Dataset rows
##############################

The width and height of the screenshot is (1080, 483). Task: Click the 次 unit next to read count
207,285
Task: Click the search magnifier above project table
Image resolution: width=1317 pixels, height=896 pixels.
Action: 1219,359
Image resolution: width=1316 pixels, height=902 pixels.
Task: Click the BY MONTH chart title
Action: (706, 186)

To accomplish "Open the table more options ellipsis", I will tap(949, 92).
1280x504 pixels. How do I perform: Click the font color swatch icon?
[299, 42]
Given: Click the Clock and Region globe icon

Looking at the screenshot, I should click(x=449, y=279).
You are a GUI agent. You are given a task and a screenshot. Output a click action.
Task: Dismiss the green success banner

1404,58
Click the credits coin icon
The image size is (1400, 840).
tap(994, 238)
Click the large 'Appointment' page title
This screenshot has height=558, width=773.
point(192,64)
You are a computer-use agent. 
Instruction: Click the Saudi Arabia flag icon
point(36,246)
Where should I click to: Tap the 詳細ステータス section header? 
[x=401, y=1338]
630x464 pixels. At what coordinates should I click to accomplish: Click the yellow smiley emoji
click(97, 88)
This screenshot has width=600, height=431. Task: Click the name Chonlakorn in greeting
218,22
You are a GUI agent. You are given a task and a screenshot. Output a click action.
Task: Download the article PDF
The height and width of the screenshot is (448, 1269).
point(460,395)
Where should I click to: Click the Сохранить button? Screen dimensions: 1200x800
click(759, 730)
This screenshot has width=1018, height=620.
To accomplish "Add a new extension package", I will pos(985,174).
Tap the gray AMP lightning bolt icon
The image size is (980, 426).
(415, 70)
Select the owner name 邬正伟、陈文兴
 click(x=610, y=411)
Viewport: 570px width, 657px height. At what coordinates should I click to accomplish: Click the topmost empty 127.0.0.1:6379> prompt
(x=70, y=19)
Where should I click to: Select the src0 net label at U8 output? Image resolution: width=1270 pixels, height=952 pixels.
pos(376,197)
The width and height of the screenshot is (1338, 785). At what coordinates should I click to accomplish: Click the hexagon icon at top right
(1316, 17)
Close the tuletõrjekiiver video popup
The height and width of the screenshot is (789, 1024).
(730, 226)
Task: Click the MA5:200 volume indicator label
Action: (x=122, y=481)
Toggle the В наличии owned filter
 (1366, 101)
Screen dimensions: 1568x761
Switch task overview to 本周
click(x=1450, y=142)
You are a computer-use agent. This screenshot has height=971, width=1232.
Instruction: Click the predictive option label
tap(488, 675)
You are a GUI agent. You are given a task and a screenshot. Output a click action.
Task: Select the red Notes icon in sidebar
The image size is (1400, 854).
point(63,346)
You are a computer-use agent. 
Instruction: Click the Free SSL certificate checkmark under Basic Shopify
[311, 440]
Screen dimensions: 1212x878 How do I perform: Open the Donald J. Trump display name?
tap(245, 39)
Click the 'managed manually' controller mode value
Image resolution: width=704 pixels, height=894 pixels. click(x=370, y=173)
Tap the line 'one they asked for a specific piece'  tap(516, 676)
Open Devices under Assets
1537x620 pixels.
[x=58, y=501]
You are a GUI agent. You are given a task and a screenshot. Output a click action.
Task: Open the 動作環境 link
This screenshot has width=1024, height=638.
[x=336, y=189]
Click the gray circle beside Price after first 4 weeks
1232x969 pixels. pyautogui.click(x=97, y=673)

##############################

EXERCISE
Rewrite every line of the dataset rows above as a numbered list, skipping blank lines.

FINISHED TASK
1. The width and height of the screenshot is (1080, 483). Task: Click the 次 unit next to read count
2. 207,285
3. Task: Click the search magnifier above project table
4. Image resolution: width=1317 pixels, height=896 pixels.
5. Action: 1219,359
6. Image resolution: width=1316 pixels, height=902 pixels.
7. Task: Click the BY MONTH chart title
8. Action: (706, 186)
9. To accomplish "Open the table more options ellipsis", I will tap(949, 92).
10. 1280x504 pixels. How do I perform: Click the font color swatch icon?
11. [299, 42]
12. Given: Click the Clock and Region globe icon
13. Looking at the screenshot, I should click(x=449, y=279).
14. You are a GUI agent. You are given a task and a screenshot. Output a click action.
15. Task: Dismiss the green success banner
16. 1404,58
17. Click the credits coin icon
18. The image size is (1400, 840).
19. tap(994, 238)
20. Click the large 'Appointment' page title
21. This screenshot has height=558, width=773.
22. point(192,64)
23. You are a computer-use agent. 
24. Instruction: Click the Saudi Arabia flag icon
25. point(36,246)
26. Where should I click to: Tap the 詳細ステータス section header? 
27. [x=401, y=1338]
28. 630x464 pixels. At what coordinates should I click to accomplish: Click the yellow smiley emoji
29. click(97, 88)
30. This screenshot has width=600, height=431. Task: Click the name Chonlakorn in greeting
31. 218,22
32. You are a GUI agent. You are given a task and a screenshot. Output a click action.
33. Task: Download the article PDF
34. The height and width of the screenshot is (448, 1269).
35. point(460,395)
36. Where should I click to: Click the Сохранить button? Screen dimensions: 1200x800
37. click(759, 730)
38. This screenshot has width=1018, height=620.
39. To accomplish "Add a new extension package", I will pos(985,174).
40. Tap the gray AMP lightning bolt icon
41. The image size is (980, 426).
42. (415, 70)
43. Select the owner name 邬正伟、陈文兴
44.  click(x=610, y=411)
45. Viewport: 570px width, 657px height. At what coordinates should I click to accomplish: Click the topmost empty 127.0.0.1:6379> prompt
46. (x=70, y=19)
47. Where should I click to: Select the src0 net label at U8 output? Image resolution: width=1270 pixels, height=952 pixels.
48. pos(376,197)
49. The width and height of the screenshot is (1338, 785). At what coordinates should I click to accomplish: Click the hexagon icon at top right
50. (1316, 17)
51. Close the tuletõrjekiiver video popup
52. The height and width of the screenshot is (789, 1024).
53. (730, 226)
54. Task: Click the MA5:200 volume indicator label
55. Action: (x=122, y=481)
56. Toggle the В наличии owned filter
57.  (1366, 101)
58. Screen dimensions: 1568x761
59. Switch task overview to 本周
60. click(x=1450, y=142)
61. You are a computer-use agent. This screenshot has height=971, width=1232.
62. Instruction: Click the predictive option label
63. tap(488, 675)
64. You are a GUI agent. You are given a task and a screenshot. Output a click action.
65. Task: Select the red Notes icon in sidebar
66. The image size is (1400, 854).
67. point(63,346)
68. You are a computer-use agent. 
69. Instruction: Click the Free SSL certificate checkmark under Basic Shopify
70. [311, 440]
71. Screen dimensions: 1212x878 How do I perform: Open the Donald J. Trump display name?
72. tap(245, 39)
73. Click the 'managed manually' controller mode value
74. Image resolution: width=704 pixels, height=894 pixels. click(x=370, y=173)
75. Tap the line 'one they asked for a specific piece'  tap(516, 676)
76. Open Devices under Assets
77. 1537x620 pixels.
78. [x=58, y=501]
79. You are a GUI agent. You are given a task and a screenshot. Output a click action.
80. Task: Open the 動作環境 link
81. This screenshot has width=1024, height=638.
82. [x=336, y=189]
83. Click the gray circle beside Price after first 4 weeks
84. 1232x969 pixels. pyautogui.click(x=97, y=673)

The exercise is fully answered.